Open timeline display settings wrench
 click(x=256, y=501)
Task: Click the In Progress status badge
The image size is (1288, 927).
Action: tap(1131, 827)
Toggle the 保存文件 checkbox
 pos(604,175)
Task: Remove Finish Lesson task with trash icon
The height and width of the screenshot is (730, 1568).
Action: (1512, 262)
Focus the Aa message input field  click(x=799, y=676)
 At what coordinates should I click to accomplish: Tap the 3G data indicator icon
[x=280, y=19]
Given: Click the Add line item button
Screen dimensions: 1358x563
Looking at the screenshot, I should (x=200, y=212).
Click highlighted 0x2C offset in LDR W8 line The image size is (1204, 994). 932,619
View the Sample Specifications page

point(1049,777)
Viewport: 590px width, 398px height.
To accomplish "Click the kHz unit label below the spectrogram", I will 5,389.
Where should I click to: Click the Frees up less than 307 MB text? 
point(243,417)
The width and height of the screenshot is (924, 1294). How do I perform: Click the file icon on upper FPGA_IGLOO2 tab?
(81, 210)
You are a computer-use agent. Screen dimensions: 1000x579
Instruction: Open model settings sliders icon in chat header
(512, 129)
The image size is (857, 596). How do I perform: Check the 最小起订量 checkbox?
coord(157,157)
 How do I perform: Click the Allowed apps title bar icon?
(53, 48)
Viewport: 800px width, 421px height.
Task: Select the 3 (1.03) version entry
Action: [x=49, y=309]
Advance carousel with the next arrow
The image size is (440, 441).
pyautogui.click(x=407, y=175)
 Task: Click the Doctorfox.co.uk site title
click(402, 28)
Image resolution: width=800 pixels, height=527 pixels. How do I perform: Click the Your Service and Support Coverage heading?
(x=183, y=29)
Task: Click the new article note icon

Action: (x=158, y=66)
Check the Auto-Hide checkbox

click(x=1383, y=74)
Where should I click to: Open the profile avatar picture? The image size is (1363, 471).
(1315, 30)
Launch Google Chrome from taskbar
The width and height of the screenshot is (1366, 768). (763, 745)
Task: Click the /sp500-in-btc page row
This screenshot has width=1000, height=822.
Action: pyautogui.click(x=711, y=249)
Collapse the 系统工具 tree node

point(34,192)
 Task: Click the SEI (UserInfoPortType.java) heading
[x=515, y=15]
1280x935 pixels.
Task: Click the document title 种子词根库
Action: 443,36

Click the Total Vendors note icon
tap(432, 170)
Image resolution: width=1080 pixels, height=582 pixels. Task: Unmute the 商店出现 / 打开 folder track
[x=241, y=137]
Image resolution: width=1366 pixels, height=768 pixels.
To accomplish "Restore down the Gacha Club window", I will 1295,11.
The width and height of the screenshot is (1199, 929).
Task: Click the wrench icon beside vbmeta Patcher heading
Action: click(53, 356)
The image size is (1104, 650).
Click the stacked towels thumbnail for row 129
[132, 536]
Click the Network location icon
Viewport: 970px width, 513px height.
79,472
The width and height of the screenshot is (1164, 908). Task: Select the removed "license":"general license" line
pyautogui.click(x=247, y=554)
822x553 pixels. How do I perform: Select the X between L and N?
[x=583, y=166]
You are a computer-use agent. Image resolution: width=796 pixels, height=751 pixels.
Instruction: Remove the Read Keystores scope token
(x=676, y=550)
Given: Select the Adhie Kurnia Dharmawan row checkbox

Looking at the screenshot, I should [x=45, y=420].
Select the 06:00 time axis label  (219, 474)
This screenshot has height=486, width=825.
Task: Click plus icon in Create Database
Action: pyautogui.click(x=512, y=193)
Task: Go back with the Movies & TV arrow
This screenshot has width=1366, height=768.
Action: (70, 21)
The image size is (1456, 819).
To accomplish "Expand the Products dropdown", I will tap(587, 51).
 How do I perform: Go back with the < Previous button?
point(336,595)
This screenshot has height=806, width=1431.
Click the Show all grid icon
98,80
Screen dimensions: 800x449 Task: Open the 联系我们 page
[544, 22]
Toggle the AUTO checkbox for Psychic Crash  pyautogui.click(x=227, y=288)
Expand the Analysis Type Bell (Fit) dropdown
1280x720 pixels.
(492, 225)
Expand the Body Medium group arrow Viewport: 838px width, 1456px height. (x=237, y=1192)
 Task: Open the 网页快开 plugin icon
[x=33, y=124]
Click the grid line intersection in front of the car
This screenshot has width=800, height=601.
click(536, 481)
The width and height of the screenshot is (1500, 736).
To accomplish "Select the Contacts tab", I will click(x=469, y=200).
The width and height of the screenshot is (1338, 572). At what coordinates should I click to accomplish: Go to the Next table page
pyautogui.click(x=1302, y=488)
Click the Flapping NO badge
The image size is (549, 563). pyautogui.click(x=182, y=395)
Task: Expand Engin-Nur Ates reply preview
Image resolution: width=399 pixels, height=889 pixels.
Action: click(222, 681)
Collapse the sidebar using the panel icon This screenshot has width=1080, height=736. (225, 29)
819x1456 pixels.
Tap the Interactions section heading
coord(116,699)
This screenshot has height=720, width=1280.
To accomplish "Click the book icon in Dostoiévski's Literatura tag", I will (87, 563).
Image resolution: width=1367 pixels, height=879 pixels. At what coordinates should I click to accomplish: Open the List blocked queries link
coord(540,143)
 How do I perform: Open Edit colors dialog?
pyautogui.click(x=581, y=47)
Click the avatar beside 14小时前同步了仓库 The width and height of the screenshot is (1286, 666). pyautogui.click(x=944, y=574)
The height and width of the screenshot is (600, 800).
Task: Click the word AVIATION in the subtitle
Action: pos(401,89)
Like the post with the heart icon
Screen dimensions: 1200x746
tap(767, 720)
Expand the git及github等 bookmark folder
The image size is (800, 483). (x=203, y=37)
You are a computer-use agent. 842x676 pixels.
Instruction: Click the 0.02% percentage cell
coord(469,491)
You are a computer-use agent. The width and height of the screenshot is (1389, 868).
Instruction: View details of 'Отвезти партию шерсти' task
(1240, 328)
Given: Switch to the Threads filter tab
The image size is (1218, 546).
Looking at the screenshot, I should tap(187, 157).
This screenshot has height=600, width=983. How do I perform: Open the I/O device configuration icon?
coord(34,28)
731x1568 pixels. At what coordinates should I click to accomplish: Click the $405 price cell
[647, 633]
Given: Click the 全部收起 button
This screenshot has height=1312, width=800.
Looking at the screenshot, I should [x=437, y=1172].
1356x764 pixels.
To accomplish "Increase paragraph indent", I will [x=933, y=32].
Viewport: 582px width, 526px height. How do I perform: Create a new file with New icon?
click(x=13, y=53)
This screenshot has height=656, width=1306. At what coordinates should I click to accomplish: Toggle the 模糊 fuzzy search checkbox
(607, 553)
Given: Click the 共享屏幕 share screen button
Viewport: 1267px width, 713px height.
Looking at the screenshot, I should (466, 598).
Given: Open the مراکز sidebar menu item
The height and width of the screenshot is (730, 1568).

▶ [TASK GOAL]: Whenever a line of the data holds the string "agent", pick that line out.

▶ [ANSWER TO THIS PROBLEM]:
You are a computer-use agent. Screen dimensions: 1000x579
You are a computer-use agent. Image resolution: width=796 pixels, height=751 pixels.
You are a computer-use agent. 842x676 pixels.
You are a computer-use agent. The width and height of the screenshot is (1389, 868).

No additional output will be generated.